Dataset entries
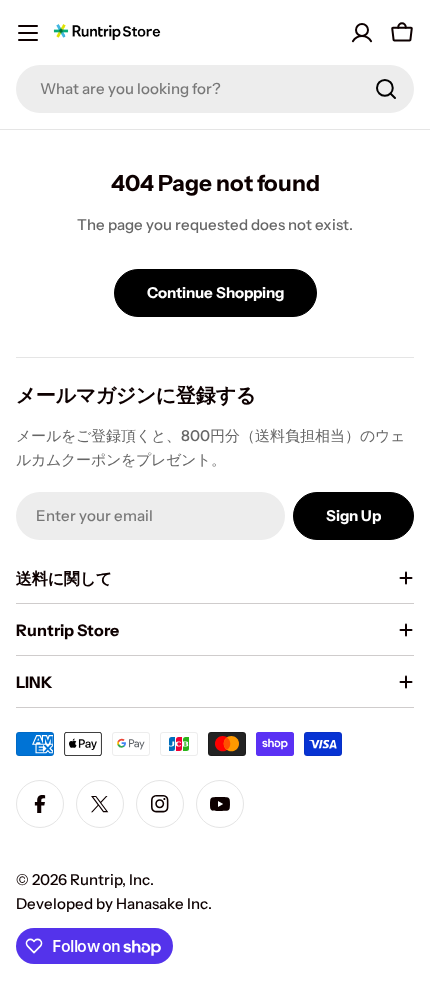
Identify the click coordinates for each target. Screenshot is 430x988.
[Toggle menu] (28, 33)
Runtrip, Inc (110, 879)
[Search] (386, 89)
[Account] (362, 33)
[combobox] (215, 89)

* [Your objective]:
Leaving out the pictures, repeat all of the entries exactly.

* [Solution for this task]:
Identify the click coordinates for each target. Screenshot is 430x988.
[Toggle menu] (28, 33)
Runtrip, Inc (110, 879)
[Search] (386, 89)
[Account] (362, 33)
[combobox] (215, 89)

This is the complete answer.